══ EXTRACT ══

In Fig. 4, the red curve is the simulated true concentration values \(\mu _{it}\), the blue dots are the simulated concentration values after adding noise. The truth curve is unknown to the proposed framework, and the simulated observations are used to build the black curves which successfully unveil the truth. The variation in the black curves (i.e. estimated curves) is reasonable, compared to the relatively large scale of noises. We also compare the RMSEs for three different noise ratio settings. In Fig. 5, the RMSEs are calculated by comparing the true concentrations \(\mu _{it}\) with the posterior curves. When we increase the scale of noises, the RMSEs increase gradually, which suggests that the proposed framework is relatively robust to the scale of noises. The SEs of the RMSEs are very small in scale compared to the RMSEs.

Figure 4
figure 4

The simulation results of the statistical design with \(\sigma _{it} / |\mu _{it}| = 1\). The posterior curves are in black, the truth line is a red line, and simulated observations are blue dots.

Figure 5
figure 5

Comparing the RMSEs of the three different noise ratio settings with \(\sigma _{it} / |\mu _{it}| = 0.1\), 0.5, and 1, respectively. The SEs of the RMSEs are very small compared to the RMSEs.

═══
══ RECORD EXTRACTS ══

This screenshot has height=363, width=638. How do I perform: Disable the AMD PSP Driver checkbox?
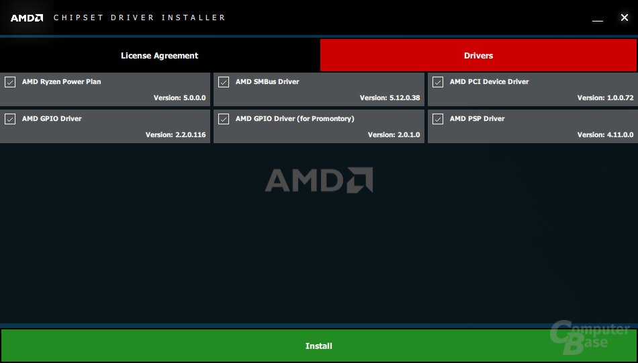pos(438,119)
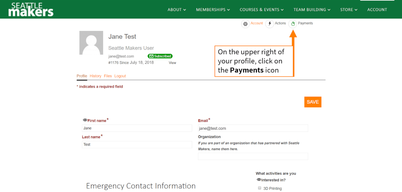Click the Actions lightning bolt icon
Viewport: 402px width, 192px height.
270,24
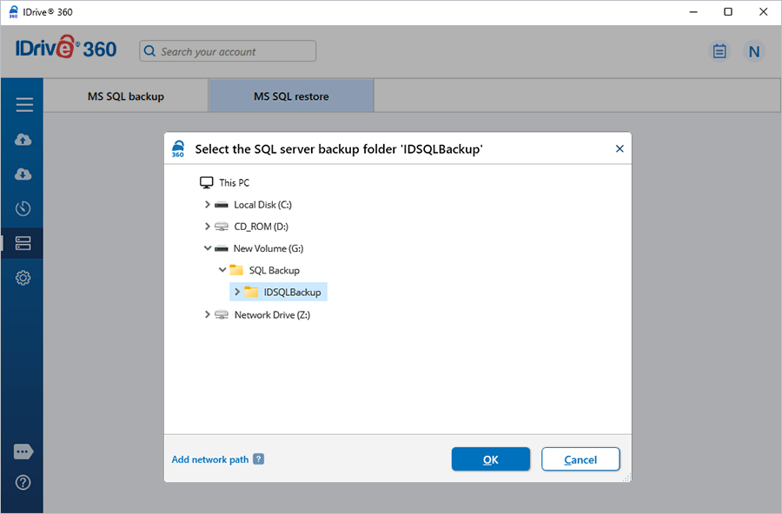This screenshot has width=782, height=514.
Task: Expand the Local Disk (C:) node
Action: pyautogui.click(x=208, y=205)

═══

> [SET OF TASKS]
1. In the simulation excerpt, rewrite the text between "The simulation results" and "are blue dots.", inclusive, substituting "red curve" for "red line".
2. Please state what happens to the RMSEs in the simulation excerpt as the scale of noises increases.

> [ANSWERS]
1.
The simulation results of the statistical design with \(\sigma _{it} / |\mu _{it}| = 1\). The posterior curves are in black, the truth line is a red curve, and simulated observations are blue dots.

2. They increase gradually.